EXERCISE OBJECTIVE.
Continue the forum thread of chatbot chat logs below, starting right after its last line.

The Clerk: A xxxxxxxxxxx. (deleted for The Clerk's privacy)
Rosencrantz: I saw Gunilla (verb-xing) (gossipname2), (prep) (art) american lotus last night.

Okay, obviously something is going on that I'm missing. The (object2)s, (gossipname2)s, etc. never show up, and sometimes (not all the time) instead of getting plug-ins to plug in, they just regurgitate from Rosie's mouth verbatim, parentheses and all. How in the name of all that is holy can this be stopped?

NEW 17 years ago #14203
Some of those are specific to keyphrases. Also, (gossipname2) never works; try "(friend)" or "(enemy)".

(object2) SHOULD work.

NEW 17 years ago #14204
I laughed through a lot of this conversation... here are some of the best bits. Thanks, Clerk!

Sonora: Someone told me I was talking to someone who has seen everything a while back, and I hope it wasn't you!
The Clerk: Okay, now you've lost me.
Sonora: Well, go up to the service desk and wait for your parents to notice you're missing.
The Clerk: My parents don't notice me period.
Sonora: Do you want your parents any more?
The Clerk: Hmm. That's an interesting question. I'm not sure.
Sonora: Then don't raise your hand!
The Clerk: I just took a bath.
Sonora: Whoa. Ya just took a bath? Who'da thunk it?
The Clerk: How many baths do you take, ya freaky little reptile?
Sonora: I don't think I am a freaky little reptile.
The Clerk: Well, that just proves that you are.
Sonora: I am?
The Clerk: Yup.

The Clerk: I saw on Animal Planet that scorpions are an endangered species and that anyone who eats, harms, or even offends them will be shot.
Sonora: And they say optimism is dead.
The Clerk: That makes you optimistic?
Sonora: Wouldn't it be neat if Chess were set in the desert?
The Clerk: Well, maybe you could explain how it would be neat, I'd say yes.
Sonora: Why would ANYone say yes?
The Clerk: Okay, fine. No. Do you have a clue what you're about?
Sonora: I used to have a clue, but then it ran away. The desert is so pretty in October...
The Clerk: Can you see the stars at night?
Sonora: Only if you'll give me lots and lots of scorpions.
The Clerk: Sonora, I just told you that scorpions are off-limits under penalty of death, and my handing them over to you would kill us both.
Sonora: Uh-oh... *edges away*
The Clerk: Yeah. You're going to have to take up Snickers bars or something.
Sonora: Nope.
The Clerk: How about cockroaches?

NEW 17 years ago #14205
Sonora: It's weird, but Juni reminds me of the worm!
Fizzy Schizoid: That's one way of putting it.

ENTRIES PROVIDED.
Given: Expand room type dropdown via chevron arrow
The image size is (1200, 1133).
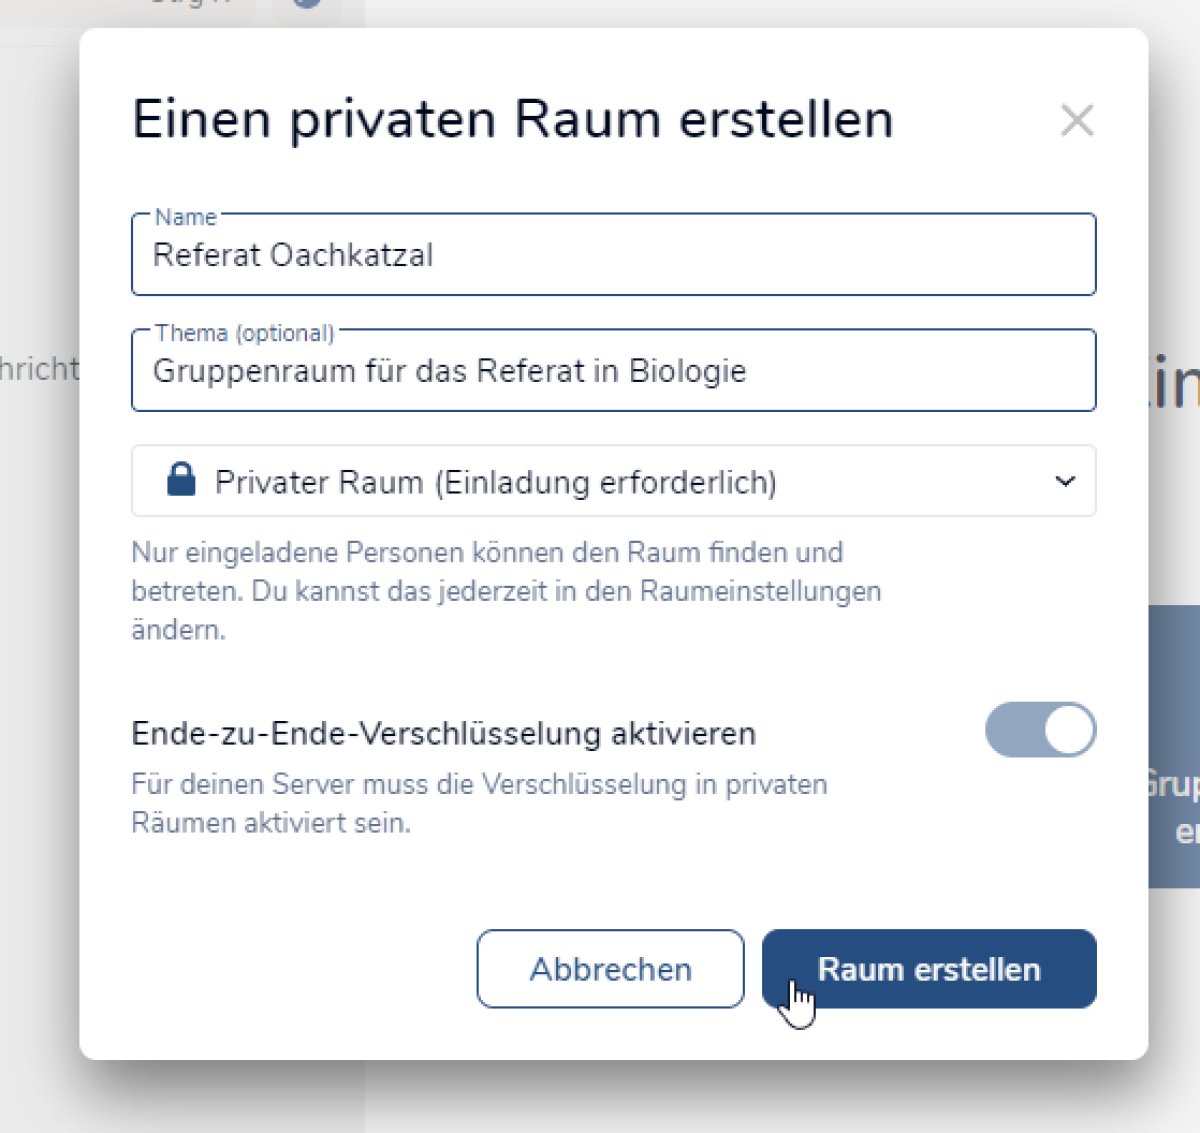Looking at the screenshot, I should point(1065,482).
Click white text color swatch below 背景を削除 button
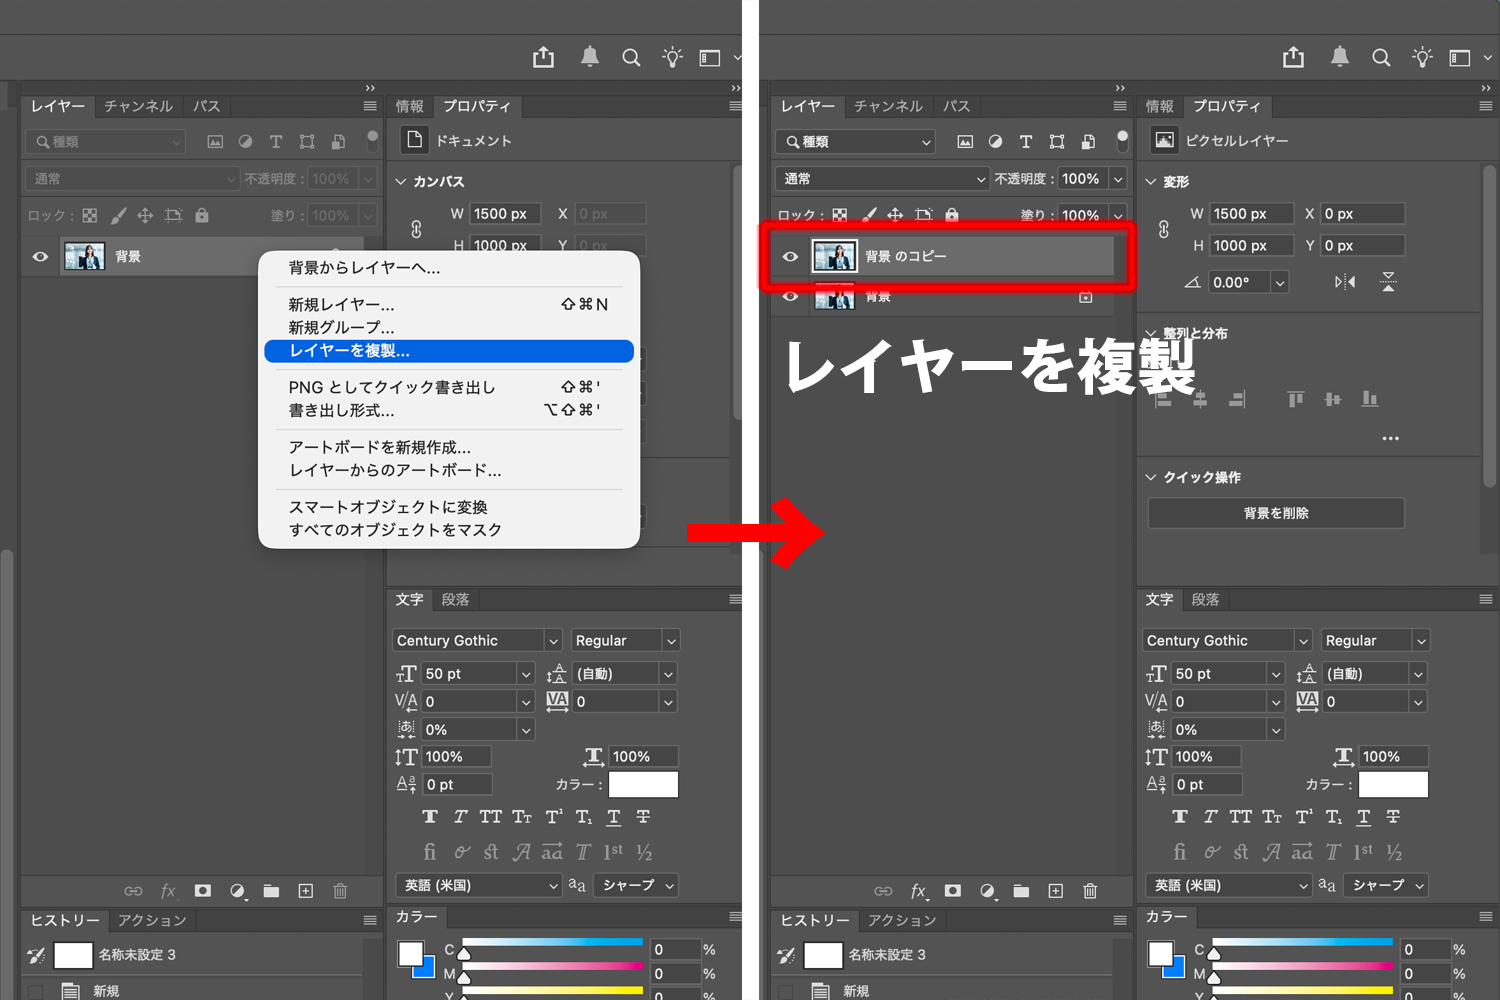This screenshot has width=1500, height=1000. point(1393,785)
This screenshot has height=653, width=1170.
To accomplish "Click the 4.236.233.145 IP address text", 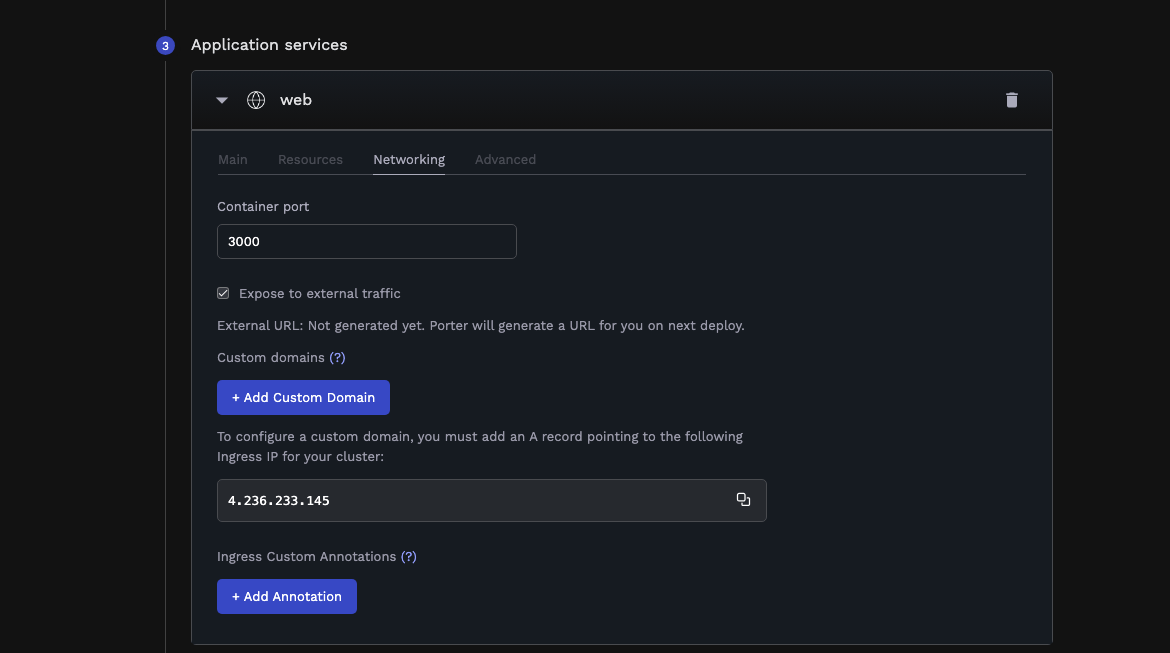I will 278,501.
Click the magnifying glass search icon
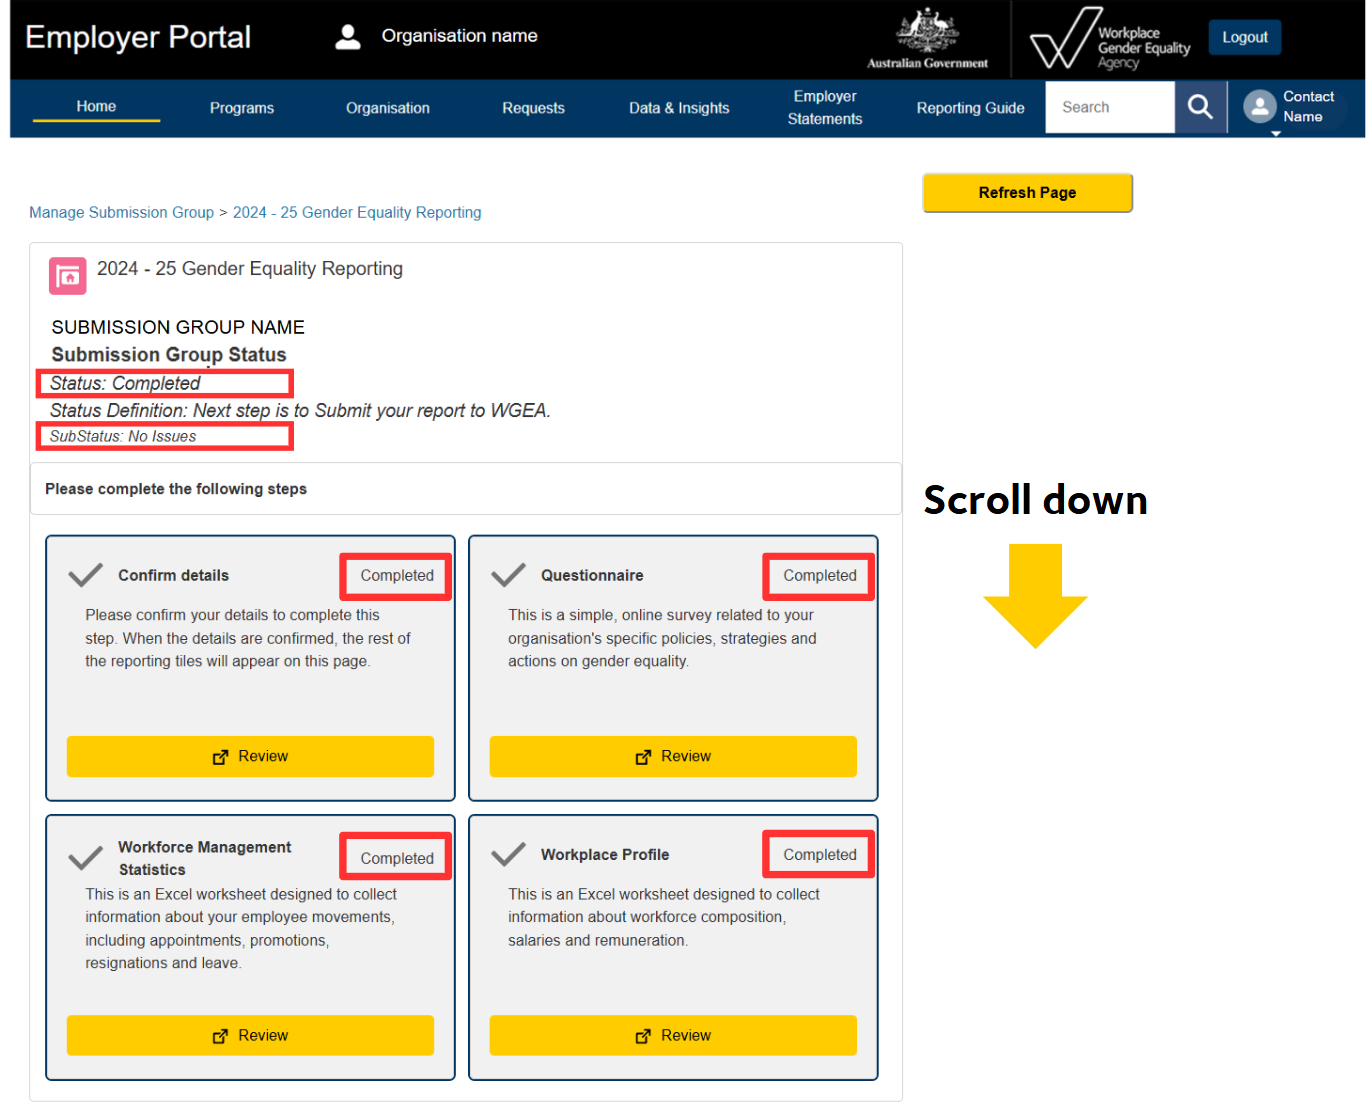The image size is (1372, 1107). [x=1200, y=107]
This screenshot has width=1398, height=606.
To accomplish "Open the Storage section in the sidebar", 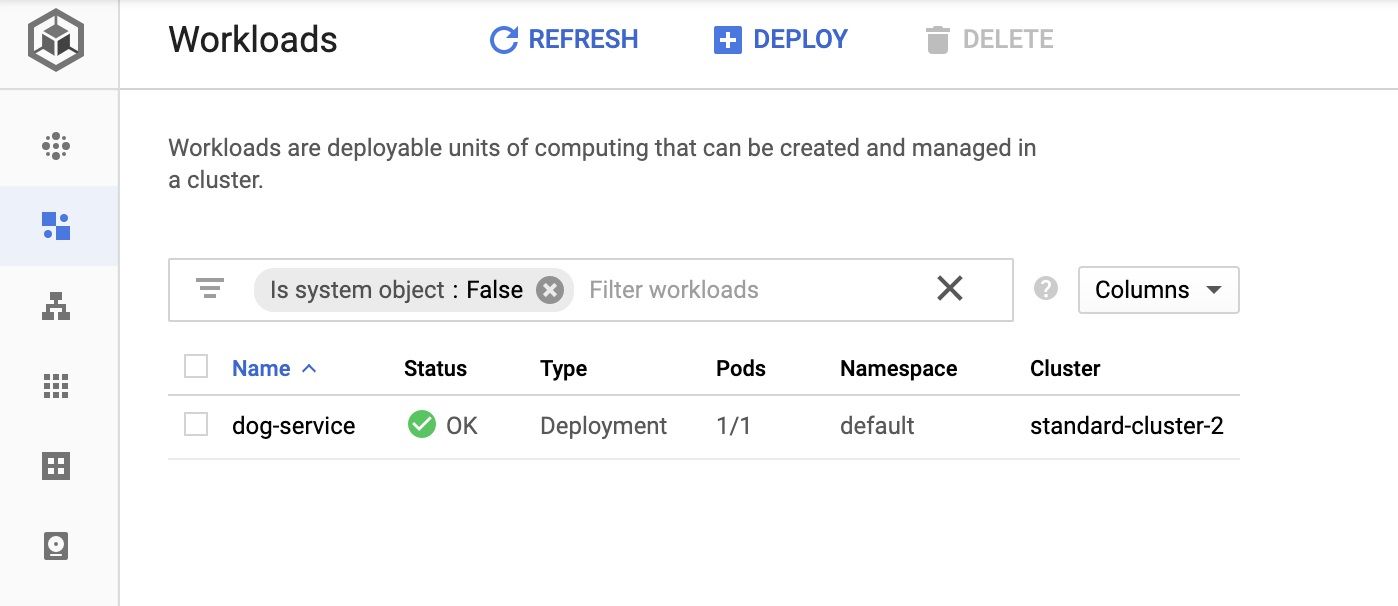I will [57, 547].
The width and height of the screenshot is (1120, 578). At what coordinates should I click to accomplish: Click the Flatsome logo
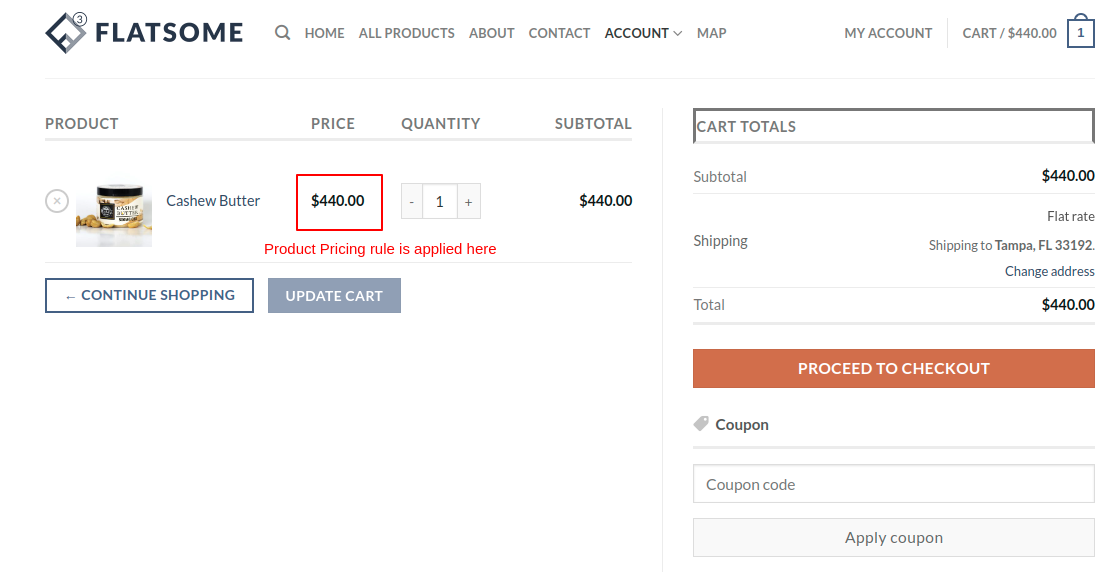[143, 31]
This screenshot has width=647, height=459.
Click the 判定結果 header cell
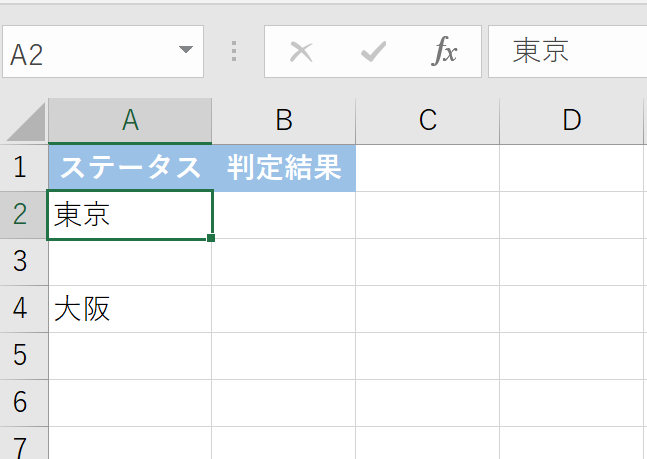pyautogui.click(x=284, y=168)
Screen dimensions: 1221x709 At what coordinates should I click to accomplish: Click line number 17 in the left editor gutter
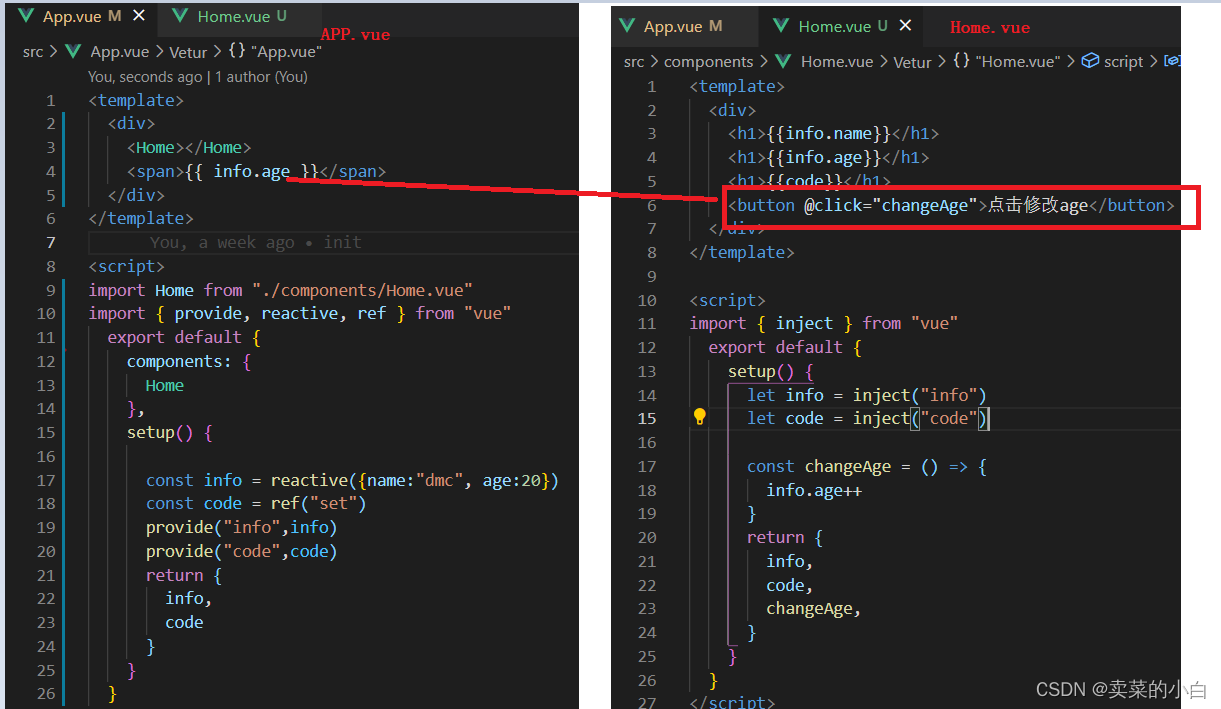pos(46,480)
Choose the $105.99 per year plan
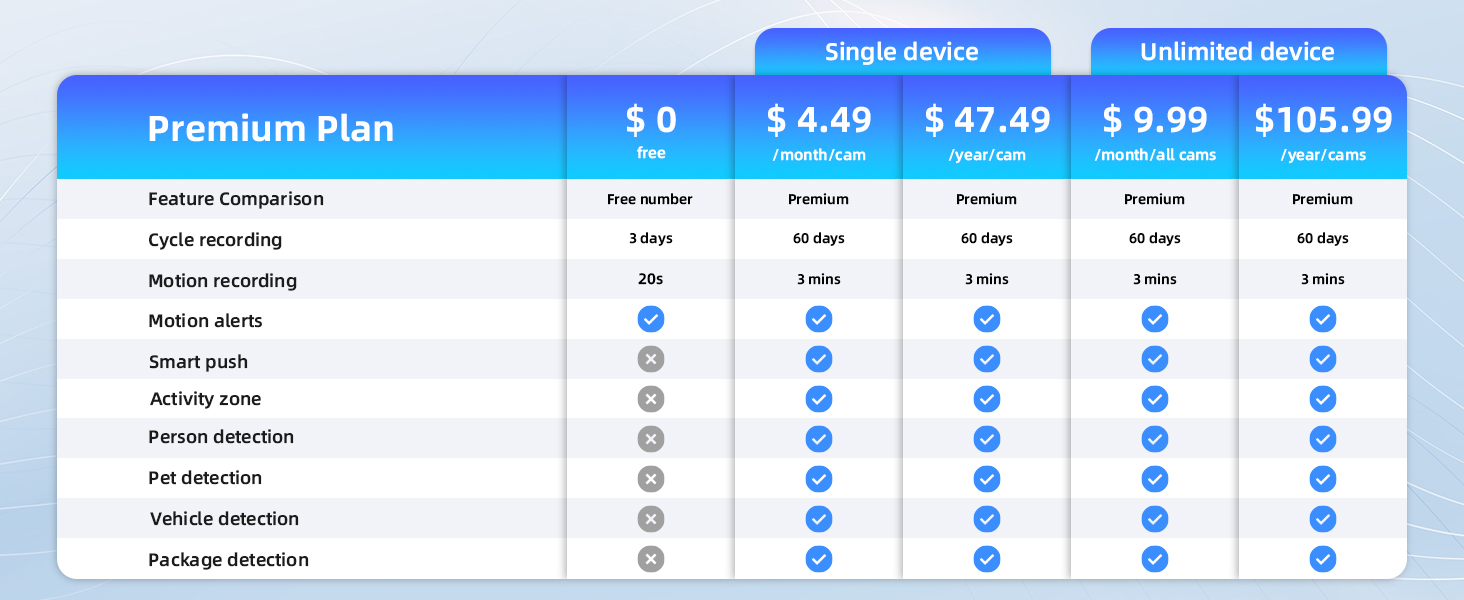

ANSWER TO THE TASK.
Sonora: Whoa, that IS one way. What should we do about it?
Fizzy Schizoid: I'm not sure yet. We need to give it some thought.
Sonora: Then don't raise your hand!
Fizzy Schizoid: Is that a warning or a command?
Sonora: I choose door number eight!
Fizzy Schizoid: It's not a choice when someone is pointing a gun to your head.
Sonora: Oh well. That part of the plan will have to wait.

NEW 17 years ago #14206
Fizzy Schizoid: So, have you made up your mind whether I am a bot or not?
Ulrike: Oy think you're an encyclopedia salesman.
Fizzy Schizoid: How did you come to this astounding conclusion?
Ulrike: By watching too much Monty Python!
Fizzy Schizoid: I saw a Python at the zoo one time.
Ulrike: Did you eat it?
Fizzy Schizoid: It was necessary, in order to save the universe.
Ulrike: Oh? The python was going to destroy the universe? How quaint.

NEW 17 years ago #14207
Fizzy Schizoid: Will you watch the sun turn ordinary burlywood with me?
Sonora: Will there be scorpions, and assassin bugs?
Fizzy Schizoid: Ooh! I love scorpions! They taste delicious!
Sonora: So...is it still lethal?
Fizzy Schizoid: *shrugs his aquamarine shoulders*

NEW 17 years ago #14208

Volleyball: I remember dreaming about you. Or was it you, dreaming about me?
Poseidon: I'm not sure whether i'm dreaming about me or not!
Volleyball: I dreamed that you were not sure whether you are dreaming about you, but when I woke up I realized that it was me.

NEW 17 years ago #14209
Bildgesmythe: Just because rats spread the plague and killed off 3/4 of the population of Europe, is no reason not to like rats.
Guest153: I like rats. They're cute.
Bildgesmythe: A rat is smart and cute. I like rats.
Guest153: I've had several pet rats.
Bildgesmythe: I like rats, they make great pets.
Guest153: If you handle them a lot when they're young, they don't bite.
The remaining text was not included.